PHOENIX — The story shocked the nation and has sparked fierce debate. The most-decorated female gymnast of all time will not compete in the rest of the Tokyo Olympics and defend three of her gold medals.
Simone Biles announced Wednesday that she will be withdrawing from the All-Around Finals Competition, where she was the heavy favorite, due to ongoing mental health issues.
"I say, put mental health first, because if you don't, then you're not going to enjoy your sport and you're not going to succeed as much as you want to," said Biles, at a press conference after the team won Silver.
Many believe the decision by the Olympic superstar to focus on her well-being is a watershed moment when it comes to destigmatizing mental health. Some though voiced their criticism online.
"If people feel let down, well, that's too bad. But I think they're not maybe looking at the big picture - of her as a human being," said Julie Russomano, a licensed counselor with Infinite Healing and Wellness.

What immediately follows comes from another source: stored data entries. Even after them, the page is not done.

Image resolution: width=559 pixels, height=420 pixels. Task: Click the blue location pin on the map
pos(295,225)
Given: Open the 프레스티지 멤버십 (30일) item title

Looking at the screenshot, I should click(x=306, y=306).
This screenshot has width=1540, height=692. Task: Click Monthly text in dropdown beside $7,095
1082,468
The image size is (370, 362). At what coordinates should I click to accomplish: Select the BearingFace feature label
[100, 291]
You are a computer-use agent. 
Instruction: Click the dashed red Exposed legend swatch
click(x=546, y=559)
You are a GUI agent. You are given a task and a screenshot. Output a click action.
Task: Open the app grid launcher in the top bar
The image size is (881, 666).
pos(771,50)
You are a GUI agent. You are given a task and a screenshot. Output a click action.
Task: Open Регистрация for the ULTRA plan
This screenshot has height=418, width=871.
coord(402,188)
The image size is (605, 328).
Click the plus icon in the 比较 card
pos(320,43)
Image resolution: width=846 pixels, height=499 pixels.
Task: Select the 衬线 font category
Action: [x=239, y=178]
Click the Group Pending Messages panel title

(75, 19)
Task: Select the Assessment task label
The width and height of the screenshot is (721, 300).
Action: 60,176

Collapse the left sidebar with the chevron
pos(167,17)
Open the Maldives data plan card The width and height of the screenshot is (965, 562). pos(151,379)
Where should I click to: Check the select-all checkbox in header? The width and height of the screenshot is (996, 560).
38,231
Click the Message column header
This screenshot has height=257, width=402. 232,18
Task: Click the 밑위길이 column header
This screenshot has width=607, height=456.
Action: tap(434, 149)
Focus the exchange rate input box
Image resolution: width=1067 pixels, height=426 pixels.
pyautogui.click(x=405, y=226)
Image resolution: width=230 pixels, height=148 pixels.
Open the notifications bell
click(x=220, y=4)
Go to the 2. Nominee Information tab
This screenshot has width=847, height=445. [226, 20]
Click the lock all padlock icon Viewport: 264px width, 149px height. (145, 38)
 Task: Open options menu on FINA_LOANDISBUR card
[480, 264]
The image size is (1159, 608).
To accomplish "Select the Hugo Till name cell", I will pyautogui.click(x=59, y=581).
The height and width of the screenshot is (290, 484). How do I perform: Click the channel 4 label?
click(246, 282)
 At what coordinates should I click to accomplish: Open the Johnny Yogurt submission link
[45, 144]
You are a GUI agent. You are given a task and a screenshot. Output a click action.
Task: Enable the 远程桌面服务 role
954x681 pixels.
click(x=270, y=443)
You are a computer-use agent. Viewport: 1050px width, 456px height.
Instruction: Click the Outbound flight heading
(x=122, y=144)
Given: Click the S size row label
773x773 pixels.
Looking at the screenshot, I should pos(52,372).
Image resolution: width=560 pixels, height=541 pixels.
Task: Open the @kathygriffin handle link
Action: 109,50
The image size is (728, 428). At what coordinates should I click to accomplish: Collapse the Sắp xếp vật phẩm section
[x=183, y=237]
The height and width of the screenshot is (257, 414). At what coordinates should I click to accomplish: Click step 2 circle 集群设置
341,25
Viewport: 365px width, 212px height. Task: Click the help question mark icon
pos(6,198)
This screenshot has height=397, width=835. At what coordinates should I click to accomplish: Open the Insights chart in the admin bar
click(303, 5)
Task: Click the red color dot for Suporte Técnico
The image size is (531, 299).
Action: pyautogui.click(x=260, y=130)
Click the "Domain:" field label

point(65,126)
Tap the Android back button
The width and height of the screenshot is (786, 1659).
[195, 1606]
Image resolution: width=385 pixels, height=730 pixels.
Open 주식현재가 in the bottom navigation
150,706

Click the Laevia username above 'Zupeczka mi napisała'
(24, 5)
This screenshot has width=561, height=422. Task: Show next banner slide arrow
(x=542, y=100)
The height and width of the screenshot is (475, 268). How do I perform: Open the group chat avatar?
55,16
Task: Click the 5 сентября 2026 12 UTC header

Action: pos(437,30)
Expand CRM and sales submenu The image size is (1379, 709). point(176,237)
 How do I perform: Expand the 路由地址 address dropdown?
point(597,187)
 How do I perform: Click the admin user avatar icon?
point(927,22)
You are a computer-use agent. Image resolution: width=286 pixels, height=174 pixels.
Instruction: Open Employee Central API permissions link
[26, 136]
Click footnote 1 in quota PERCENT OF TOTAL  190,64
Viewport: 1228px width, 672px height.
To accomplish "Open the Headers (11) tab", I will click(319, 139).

Russomano says even the greatest Olympians are not immune to the harsh realities of the pandemic.
"Most of the counselors I know are booked out because people are wanting to get help and support," she said. "We're seeing a lot of kids with anxiety and stuff. Isolation is hard."
On top of the pandemic's challenges and the immense pressure to perform and defend her titles, Biles also had past trauma she has had to publicly battle.
"A lot of [that] past trauma is related to the Olympics," said Russomano. "The whole gymnastics association [to] the stuff with Larry Nassar. All of those things can be really triggering."
Other athletes, many of them former Olympic divers and gymnasts, have come to Biles defense in discussing the "twisties." Athletes say the phenomenon throws the normally coordinated body and mind out of sync and can lead to serious injury.
"If your mind isn't right, then the risk of injuries is significant," said Adam Berry, a sports psychologist with Mindset Sports Psychology in Scottsdale.
In addition to possible injury, Biles believed mental mistakes would have hurt the team's scores.
"She must have known that she was going to be there was potential for huge criticism by doing this, but she did the right thing," said Berry.
"For the longest time, any kind of mental health stuff has been stigmatized," said Russomano.
But now, athletes like Naomi Osaka and Biles are changing the narrative. Experts think it could have a major domino effect.
"My hope is that it does give kids down the line, whether it's kids or adults, the ability to be okay with [not] being okay," said Russomano.